Participants from Mzuzu, Malawi, hold their certificates of completion of the ALARM International Program (AIP), run by the Ottawa-based Society of Obstetricians and Gynecologists of Canada. (Photo: SOGC)
Participants from Mzuzu, Malawi, hold their certificates of completion of the ALARM International Program (AIP), run by the Ottawa-based Society of Obstetricians and Gynecologists of Canada. (Photo: SOGC)

In a white room inside a plain building in the town of Mzuzu, Malawi, doctors John Smith and Doris Kayambo stand behind a table where they have laid out a variety of medical instruments and models over a white sheet, ready to teach a room full of eager medical and clinical officers, midwives and nurses about the latest best practices as part of the Society of Obstetricians and Gynecologists of Canada’s (SOGC) ALARM International Program (AIP).
“Malawi has made incredible strides in women’s health in the last decade,” said Kayambo. ”It is important work to continue and ensure that the health practitioners here have the latest tools available to not have them slide back to a care model that puts women and their babies at risk.”
The SOGC has been promoting excellence in the practice of obstetrics and gynecology to advance the health of women through leadership, advocacy, collaboration and education for 75 years in Canada. While the health and well-being of women and their children has improved in Canada as a result of the work of organizations such as the SOGC, internationally, the outcomes for women in developing countries have not followed the same trend.
This is why, in 1998, the SOGC adapted the contents of its ALARM (Advances in Labour and Risk Management) course to the realities of health professionals practising in low-income countries. The objective of the ALARM course is to equip health professionals with the most recent best practices in providing care to women during labour, their babies and their families.
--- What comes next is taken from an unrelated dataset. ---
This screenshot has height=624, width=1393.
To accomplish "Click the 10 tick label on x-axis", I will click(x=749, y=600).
“Having the most up-to-date information in clinical practice is essential to healthy outcomes in pregnancy,” said Jennifer Blake, CEO of the SOGC. “ALARM and its international program seek to give doctors, nurses and health administrators the tools they need to recognize, assist and help treat women during and after pregnancy, in order to reduce mortality.”
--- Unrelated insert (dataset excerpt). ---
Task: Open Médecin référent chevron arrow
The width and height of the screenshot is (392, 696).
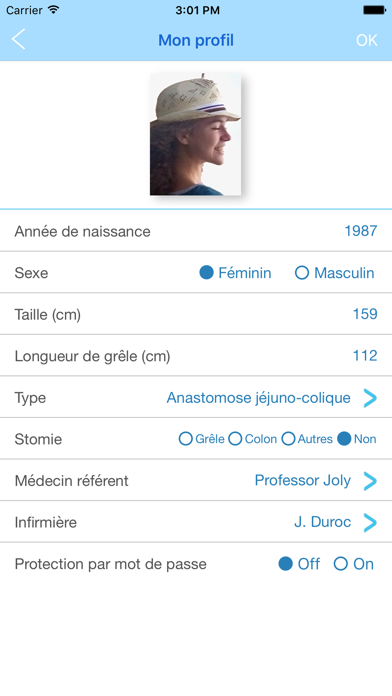Action: tap(370, 481)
The AIP has been taught in more than 20 countries in Africa, Central America, the Middle East and Asia and its impact has been immediate. Two years after ALARM training was provided in Senegal and Mali, maternal deaths decreased by 15 per cent.
“What is most important is that we can provide the tools for better care. We all want the same thing and that is healthy moms, healthy babies and healthy communities,” said Kayambo. “But most of all, one aspect I find most rewarding is to see the change in worldview that the participants have when it comes to the sexual and reproductive health and rights of women.”
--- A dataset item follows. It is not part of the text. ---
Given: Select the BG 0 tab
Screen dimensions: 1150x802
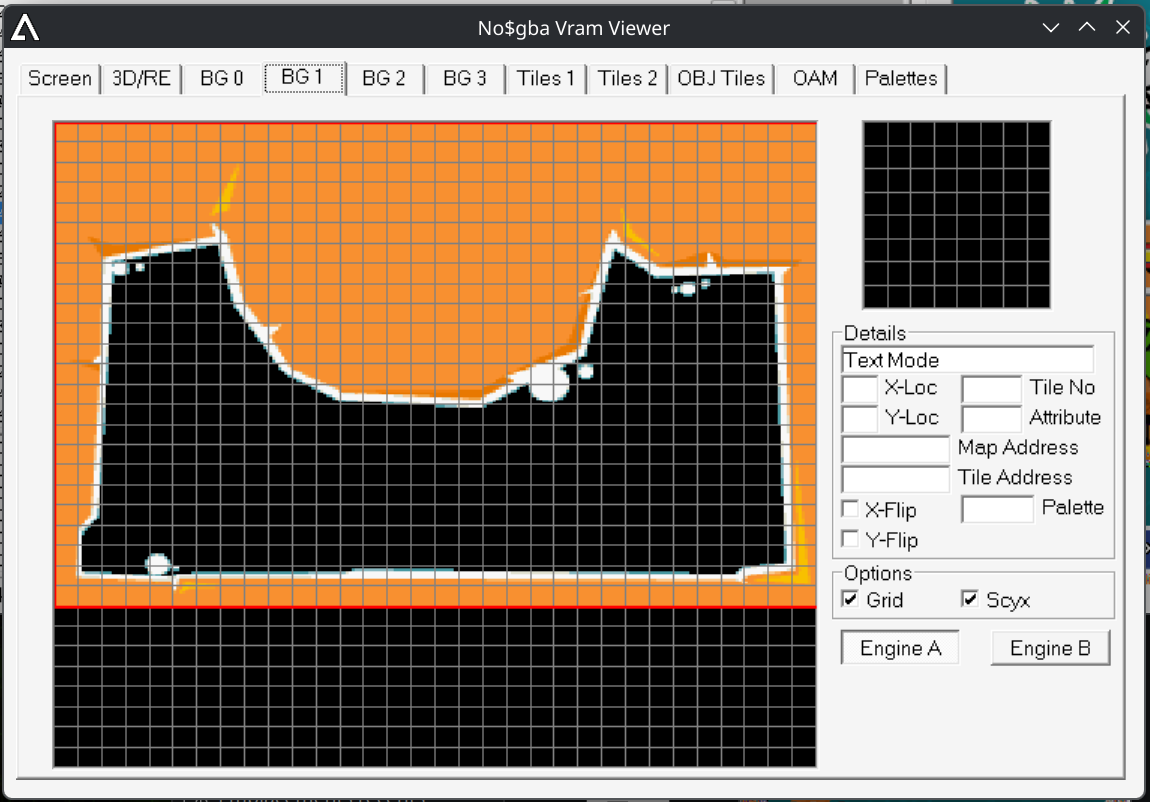Looking at the screenshot, I should (222, 79).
As one participant from Malawi explained, “Sexual and reproductive health and rights are the most neglected areas in practice. This course taught me [that] most mothers who have died in our country, [died because] they have no [rights] of their own.”
Those fundamental rights as outlined by the SOGC include the rights to life, health, education and information, privacy, number and spacing of children, consent to marriage, freedom from discrimination, freedom from harmful practices, freedom from violence and the right to share in the benefits of scientific advancement.
Having not only the women, but all those involved in health care on the ground, understand that women have these sexual and reproductive health rights is one of the most fundamental aspects of the training the program is seeking to help trainees understand.
“Our immediate focus should be on giving women around the world access to comprehensive sexual and reproductive health services, including family planning, access to safe abortion, skilled attendance at birth and timely emergency obstetrical care,“ says André B. Lalonde, former executive vice-president of the SOGC. “As a long-term strategy, the focus should be on increasing education, strengthening gender equality and empowering women.”
This base understanding of rights is essential to assisting the health practitioners on the ground to deliver the level of care that is necessary to each patient. Understanding that women in these rural or isolated communities have certain rights when it comes to their sexual and reproductive health will help in turning the statistical tides in these women’s favour.

Jay Poulton is director of communications with the SOGC.